--- WHAT THE TASK ASKS ---
Lines from the one containing "You are a GUI" to the end of the records, both ends included and exactly as written, are the whole answer, and no pictures go in it.

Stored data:
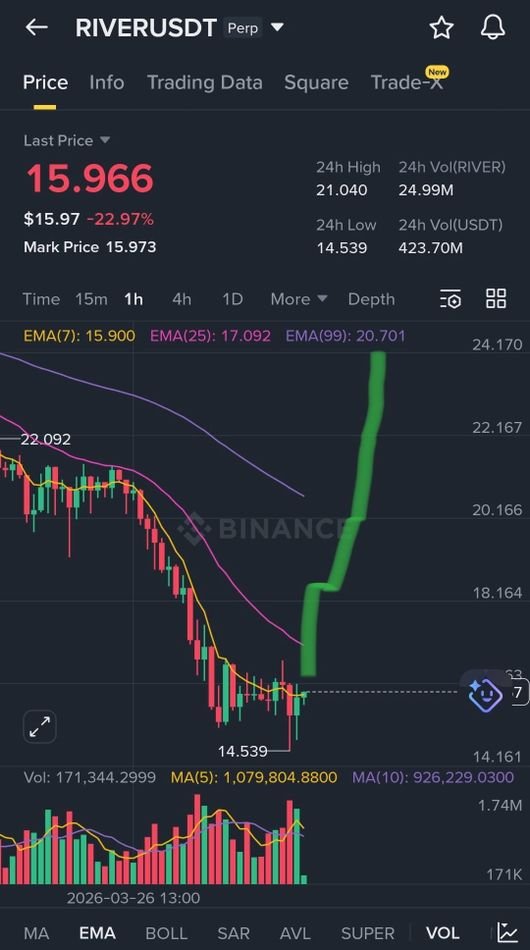Open the Depth chart view
This screenshot has width=530, height=950.
pyautogui.click(x=371, y=299)
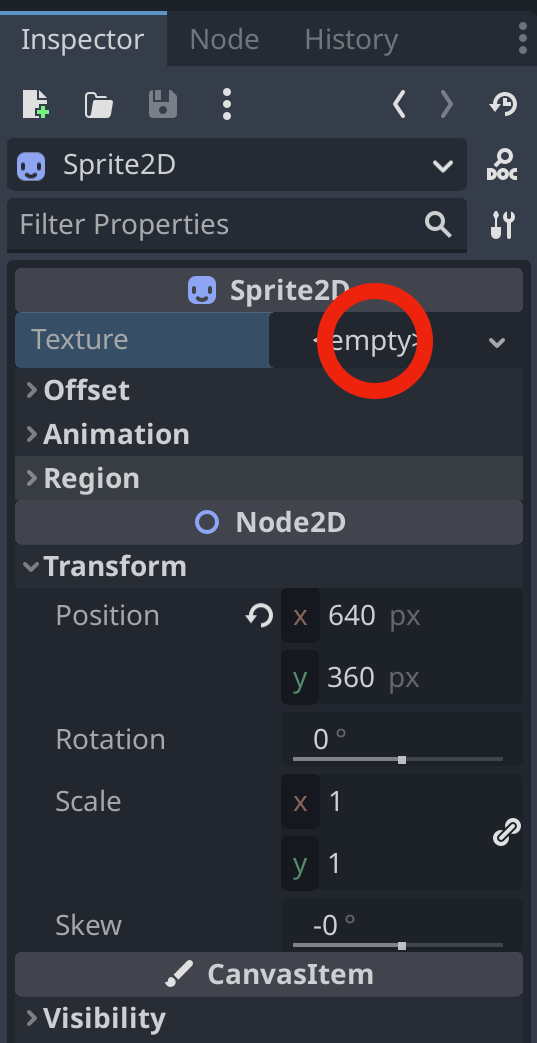The image size is (537, 1043).
Task: Click the Filter Properties search field
Action: point(237,225)
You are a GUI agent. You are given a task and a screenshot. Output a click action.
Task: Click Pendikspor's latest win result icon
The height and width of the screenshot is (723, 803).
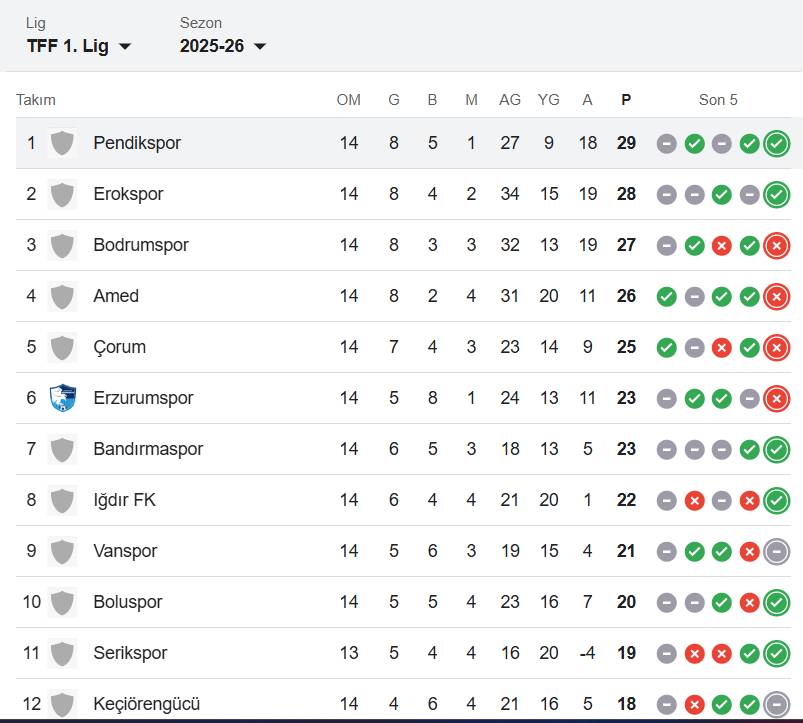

--- RESPONSE AREA ---
You are a GUI agent. You are given a task and a screenshot. Output a click action.
Task: Click Pendikspor's latest win result icon
The height and width of the screenshot is (723, 803).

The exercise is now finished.